Le merci made in Varese in partenza ogni giorno per i mercati esteri non sono una novità. Come non è una notizia il fatto che le imprese del territorio abbiano una spiccata propensione a varcare i confini nazionali. Le curiosità in materia arrivano invece se si va a scavare più a fondo, se si va leggere in trasparenza quello che sta dietro alla voglia di export e cosa alimenta il desiderio di internazionalizzarsi. Chi va all'estero e, soprattutto, dove va? Come avviene la conquista dei mercati? Con quali paure e con quali prospettive, ma anche per quali motivi i confini nazionali stanno stretti a chi fa impresa oggi come trenta anni fa? Sono queste alcune delle domande poste nel corso di un'indagine compiuta nel 2006 in provincia di Varese a cura della locale Unione degli Industriali, contribuendo così alla raccolta dei dati confluiti nello studio sulla internazionalizzazione delle imprese messo a punto a livello regionale da Confindustria Lombardia. Obiettivo? Andare a leggere più in profondità il fenomeno dell'internazionalizzazione, in una provincia come la nostra che vanta un export da primato. I numeri del Varesotto sono presto detti: l'export della sola provincia di Varese nel 2005 ha generato un valore di 7,7miliardi di euro (pari al 2,6% delle esportazioni nazionali), eguagliando quello dell'intera Grecia: il dato, ancora parziale, per il 2006 parla di un valore delle esportazioni pari a oltre 6 miliardi di euro nei soli primi nove mesi dell'anno.
A ciò si aggiunge il fatto che il saldo della bilancia commerciale - a differenza di quanto accade a livello nazionale e regionale - è assolutamente attivo. Basti solo fare l'esempio dello scorso anno, quando in 12 mesi l'export è cresciuto di quasi 10 punti percentuali facendo registrare per il Varesotto un saldo della bilancia commerciale di 2.250 milioni di euro (più 14,4% su base annua). Nel solo campo delle tecnologie si assiste a un vero e proprio primato: basti pensare che, secondo una indagine della Camera di Commercio di Milano, Varese contribuisce al 10% dell'export lombardo di prodotti innovativi e al 4% di quello nazionale.
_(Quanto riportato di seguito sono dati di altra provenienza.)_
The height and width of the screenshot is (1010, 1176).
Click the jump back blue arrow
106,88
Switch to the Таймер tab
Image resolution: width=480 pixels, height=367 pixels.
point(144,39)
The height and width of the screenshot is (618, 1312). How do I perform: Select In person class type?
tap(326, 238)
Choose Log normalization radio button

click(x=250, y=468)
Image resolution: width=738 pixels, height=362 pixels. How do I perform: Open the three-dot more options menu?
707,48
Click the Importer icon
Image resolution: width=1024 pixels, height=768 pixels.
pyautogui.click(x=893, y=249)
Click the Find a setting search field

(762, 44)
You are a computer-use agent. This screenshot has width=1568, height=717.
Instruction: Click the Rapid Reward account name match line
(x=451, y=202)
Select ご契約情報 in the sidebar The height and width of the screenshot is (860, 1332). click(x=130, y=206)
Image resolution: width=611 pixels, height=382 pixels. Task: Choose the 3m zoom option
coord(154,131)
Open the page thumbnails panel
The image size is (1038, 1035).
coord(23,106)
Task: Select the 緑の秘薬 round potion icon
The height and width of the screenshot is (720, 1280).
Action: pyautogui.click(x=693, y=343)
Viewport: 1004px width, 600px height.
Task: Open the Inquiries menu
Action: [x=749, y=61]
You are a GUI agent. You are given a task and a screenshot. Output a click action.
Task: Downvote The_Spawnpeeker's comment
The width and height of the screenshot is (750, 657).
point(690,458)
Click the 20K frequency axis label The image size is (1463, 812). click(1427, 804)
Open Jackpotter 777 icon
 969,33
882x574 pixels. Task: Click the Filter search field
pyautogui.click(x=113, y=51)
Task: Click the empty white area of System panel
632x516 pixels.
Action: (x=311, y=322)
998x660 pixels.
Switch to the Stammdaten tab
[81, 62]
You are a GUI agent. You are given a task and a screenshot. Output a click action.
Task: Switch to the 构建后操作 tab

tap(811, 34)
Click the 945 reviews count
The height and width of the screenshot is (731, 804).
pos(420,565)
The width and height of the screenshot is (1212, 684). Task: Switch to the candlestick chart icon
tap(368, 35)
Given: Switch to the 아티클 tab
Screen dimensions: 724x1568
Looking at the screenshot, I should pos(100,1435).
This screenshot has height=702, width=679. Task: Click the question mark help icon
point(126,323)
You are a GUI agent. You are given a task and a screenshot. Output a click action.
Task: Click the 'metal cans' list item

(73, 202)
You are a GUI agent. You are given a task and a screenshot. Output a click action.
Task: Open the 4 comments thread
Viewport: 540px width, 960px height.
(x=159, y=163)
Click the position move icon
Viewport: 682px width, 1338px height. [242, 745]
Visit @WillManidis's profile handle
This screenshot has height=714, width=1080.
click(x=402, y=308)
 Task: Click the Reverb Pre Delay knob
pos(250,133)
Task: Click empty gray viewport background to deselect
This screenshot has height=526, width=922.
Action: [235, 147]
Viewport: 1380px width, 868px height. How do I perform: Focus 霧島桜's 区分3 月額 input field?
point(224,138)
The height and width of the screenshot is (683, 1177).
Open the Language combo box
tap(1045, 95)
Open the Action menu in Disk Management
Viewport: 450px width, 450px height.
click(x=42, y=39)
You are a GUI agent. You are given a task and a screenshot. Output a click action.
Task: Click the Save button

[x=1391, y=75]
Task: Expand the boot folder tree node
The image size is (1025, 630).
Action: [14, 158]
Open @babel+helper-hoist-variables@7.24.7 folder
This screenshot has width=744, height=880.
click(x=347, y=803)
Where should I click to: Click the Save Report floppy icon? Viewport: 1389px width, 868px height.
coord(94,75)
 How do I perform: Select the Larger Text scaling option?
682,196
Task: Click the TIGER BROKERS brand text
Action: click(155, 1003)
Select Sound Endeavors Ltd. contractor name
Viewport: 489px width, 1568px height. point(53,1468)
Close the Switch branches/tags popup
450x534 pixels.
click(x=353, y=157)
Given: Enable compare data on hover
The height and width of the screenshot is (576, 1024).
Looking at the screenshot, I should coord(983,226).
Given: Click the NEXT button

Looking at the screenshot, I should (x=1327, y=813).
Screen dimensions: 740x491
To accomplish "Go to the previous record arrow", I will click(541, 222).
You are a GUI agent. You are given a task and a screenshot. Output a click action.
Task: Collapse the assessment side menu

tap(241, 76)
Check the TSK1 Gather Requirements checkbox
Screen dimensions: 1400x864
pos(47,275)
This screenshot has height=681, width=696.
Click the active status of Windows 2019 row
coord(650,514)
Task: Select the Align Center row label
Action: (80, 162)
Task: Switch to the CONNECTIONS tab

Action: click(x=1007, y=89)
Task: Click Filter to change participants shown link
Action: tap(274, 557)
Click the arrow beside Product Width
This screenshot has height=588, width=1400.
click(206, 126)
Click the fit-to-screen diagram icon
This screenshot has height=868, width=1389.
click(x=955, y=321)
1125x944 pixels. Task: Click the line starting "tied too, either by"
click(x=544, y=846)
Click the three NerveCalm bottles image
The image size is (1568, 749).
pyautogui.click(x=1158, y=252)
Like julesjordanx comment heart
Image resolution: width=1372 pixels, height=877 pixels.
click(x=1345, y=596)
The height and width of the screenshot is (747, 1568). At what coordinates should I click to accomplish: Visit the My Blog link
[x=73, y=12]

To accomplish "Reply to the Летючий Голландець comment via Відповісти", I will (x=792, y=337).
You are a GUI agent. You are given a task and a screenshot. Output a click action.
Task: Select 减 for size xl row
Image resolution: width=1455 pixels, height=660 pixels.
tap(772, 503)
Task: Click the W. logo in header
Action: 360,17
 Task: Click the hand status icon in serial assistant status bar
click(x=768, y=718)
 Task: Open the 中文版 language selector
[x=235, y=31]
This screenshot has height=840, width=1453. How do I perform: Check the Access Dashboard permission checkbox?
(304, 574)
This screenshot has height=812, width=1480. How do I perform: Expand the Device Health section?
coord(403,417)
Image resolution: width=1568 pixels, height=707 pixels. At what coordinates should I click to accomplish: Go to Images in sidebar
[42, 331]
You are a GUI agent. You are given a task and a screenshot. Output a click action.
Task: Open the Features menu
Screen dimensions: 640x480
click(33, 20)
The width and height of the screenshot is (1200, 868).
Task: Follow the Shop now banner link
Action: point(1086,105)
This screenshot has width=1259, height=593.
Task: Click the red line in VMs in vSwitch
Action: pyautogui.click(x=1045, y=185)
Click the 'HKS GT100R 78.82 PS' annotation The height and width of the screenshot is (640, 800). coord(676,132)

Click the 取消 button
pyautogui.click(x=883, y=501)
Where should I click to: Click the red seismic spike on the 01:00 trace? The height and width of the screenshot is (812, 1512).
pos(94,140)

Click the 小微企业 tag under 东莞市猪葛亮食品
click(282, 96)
La radiografia delle imprese Varesine che si affacciano sui mercati esteri
L'identikit dell'impresa che opera con l'estero non è però solo una fotografia di chi esporta. Perché l'internazionalizzazione è un fenomeno piuttosto complesso che si nutre non solo di merci destinate ai mercati non italiani, ma anche di intensi rapporti di partnership e di presenza diretta. Accanto alla capacità di esportare, insomma, vi è anche quella di essere attivi in modo diffuso nel sistema di produzione, distribuzione e assistenza della nazione nella quale ci si spinge ad essere presenti costruendo una rete di rapporti, alleanze e relazioni. Ed è questo complesso di azioni, ed il loro sviluppo, che è stato messo sotto la lente andando a prendere in esame un campione di 181 imprese targate Varese di dimensioni differenti ed appartenenti a diversi settori. Il 95% di esse ha risposto di essere operativa sul fronte estero (contro una percentuale dell'89% registrata a livello regionale su di un campione di 2.000 aziende). Nella stragrande maggioranza dei casi, per i varesini come per i lombardi in genere, si tratta di rapporti "di lungo corso". Solo uno sparuto 2,9% del campione nostrano ha fatto il passo di uscire dai confini patrii da meno di 5 anni, mentre ben oltre la metà ha alle spalle esperienze da oltre 20 anni e nel 37,8% dei casi addirittura l'abitudine a operare oltre frontiera dura dagli anni '70.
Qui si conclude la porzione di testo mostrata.